Given fraudsters' tactic of assuming the identities of top executives, companies should also train their employees that they can "question without recourse," DeCrane said. "If [they] get a request from the CEO, it's OK to question whether a $5 million or $10 million payment should go out, even if they're told it's a top-secret project. It's instilling a culture that enables them to be rewarded for questioning suspicious activity."
Bunker suggested that companies should also make it clear that employees won't get in trouble if they open an email or click on a link that leads to trouble, in order to encourage them to report such problems as quickly as possible.

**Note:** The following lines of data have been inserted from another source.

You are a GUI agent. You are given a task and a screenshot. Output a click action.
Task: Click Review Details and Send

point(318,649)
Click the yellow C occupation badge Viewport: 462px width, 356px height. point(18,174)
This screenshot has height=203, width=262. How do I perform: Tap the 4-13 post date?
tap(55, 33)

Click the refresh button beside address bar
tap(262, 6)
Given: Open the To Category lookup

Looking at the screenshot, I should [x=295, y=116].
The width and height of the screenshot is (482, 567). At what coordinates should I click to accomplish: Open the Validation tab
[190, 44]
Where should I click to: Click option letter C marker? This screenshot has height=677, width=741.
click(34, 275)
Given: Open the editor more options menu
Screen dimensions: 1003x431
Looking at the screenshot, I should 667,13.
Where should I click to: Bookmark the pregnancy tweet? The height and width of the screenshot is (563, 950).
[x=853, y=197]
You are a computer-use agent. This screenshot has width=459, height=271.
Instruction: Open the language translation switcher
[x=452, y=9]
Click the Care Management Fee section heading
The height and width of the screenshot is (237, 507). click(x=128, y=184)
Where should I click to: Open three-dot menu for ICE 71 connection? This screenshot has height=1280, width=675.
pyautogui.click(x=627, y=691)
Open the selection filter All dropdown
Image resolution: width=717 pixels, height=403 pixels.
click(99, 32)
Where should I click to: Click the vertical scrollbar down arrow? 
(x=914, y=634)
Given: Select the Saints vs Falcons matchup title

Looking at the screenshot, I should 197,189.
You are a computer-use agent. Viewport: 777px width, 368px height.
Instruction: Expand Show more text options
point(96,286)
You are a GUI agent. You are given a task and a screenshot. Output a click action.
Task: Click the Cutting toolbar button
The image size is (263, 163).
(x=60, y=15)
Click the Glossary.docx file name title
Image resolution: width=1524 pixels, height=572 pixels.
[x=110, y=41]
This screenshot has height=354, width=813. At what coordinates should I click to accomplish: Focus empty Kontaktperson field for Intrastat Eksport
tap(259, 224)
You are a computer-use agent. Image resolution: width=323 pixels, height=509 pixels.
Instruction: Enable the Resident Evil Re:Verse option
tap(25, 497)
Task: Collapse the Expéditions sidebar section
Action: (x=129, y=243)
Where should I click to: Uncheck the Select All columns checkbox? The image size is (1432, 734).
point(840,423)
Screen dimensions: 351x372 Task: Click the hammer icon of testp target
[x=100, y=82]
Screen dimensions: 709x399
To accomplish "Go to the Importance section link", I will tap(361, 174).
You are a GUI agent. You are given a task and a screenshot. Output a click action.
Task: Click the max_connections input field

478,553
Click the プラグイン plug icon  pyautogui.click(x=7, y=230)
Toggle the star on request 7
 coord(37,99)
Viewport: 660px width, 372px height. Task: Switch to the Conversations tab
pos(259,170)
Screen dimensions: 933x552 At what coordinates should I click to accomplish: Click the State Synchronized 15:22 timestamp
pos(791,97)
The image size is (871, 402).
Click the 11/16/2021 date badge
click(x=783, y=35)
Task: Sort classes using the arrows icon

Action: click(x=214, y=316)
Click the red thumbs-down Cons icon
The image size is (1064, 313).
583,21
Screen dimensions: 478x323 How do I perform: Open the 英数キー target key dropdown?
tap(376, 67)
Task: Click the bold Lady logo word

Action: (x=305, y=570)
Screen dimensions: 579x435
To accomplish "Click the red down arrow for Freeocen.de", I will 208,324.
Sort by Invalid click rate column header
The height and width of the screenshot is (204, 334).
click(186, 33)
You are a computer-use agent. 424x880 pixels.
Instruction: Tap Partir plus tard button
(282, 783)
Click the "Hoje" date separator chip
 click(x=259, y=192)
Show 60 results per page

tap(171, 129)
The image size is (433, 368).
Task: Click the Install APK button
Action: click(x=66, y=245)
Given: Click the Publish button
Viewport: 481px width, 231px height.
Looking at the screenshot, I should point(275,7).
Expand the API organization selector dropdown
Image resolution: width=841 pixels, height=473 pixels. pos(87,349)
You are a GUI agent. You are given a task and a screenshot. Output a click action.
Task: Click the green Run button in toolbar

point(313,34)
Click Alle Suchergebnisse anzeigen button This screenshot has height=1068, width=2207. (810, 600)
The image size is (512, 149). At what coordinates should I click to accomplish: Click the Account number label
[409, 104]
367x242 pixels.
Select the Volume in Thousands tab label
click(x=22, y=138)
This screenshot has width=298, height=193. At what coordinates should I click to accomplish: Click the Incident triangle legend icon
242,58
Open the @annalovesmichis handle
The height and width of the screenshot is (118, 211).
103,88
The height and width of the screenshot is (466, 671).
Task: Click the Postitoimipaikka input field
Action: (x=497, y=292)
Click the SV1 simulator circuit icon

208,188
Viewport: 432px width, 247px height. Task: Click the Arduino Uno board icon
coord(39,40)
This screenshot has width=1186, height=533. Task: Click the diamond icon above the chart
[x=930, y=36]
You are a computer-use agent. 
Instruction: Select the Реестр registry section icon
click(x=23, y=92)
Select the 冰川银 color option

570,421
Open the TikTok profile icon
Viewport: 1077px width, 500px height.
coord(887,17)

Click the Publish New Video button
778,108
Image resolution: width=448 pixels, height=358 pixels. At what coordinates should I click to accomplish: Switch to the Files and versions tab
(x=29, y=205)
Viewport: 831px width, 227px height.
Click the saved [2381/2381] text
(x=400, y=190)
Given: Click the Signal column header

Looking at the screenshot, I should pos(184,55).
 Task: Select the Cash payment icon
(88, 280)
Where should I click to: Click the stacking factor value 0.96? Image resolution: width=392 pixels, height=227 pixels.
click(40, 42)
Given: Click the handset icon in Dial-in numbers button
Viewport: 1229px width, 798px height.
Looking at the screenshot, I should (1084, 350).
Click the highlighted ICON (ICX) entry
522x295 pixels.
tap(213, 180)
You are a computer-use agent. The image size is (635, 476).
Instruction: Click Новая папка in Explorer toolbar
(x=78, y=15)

When an employee clicks on something dangerous, they "feel embarrassed they've done this and try to fix it themselves," Bunker said. That's wasting valuable time. "The sooner you tell us about it, the sooner we can sort it out. So there should be a 'don't shoot the messenger' type of approach that will encourage people to say, 'I clicked on something.'"
Certainly the tendency to click on links is hard to eradicate. Menegon noted a 2015 Verizon study showing a scammer who sends just 10 emails has a 90% chance that at least one of the recipients will click on the email. According to Verizon, almost a quarter (23%) of recipients open phishing emails and 11% click on attachments.
"That's one of the biggest sources of concerns most companies have right now around phishing and cyber scams," he said. "Really creating an awareness in the firm is probably step one."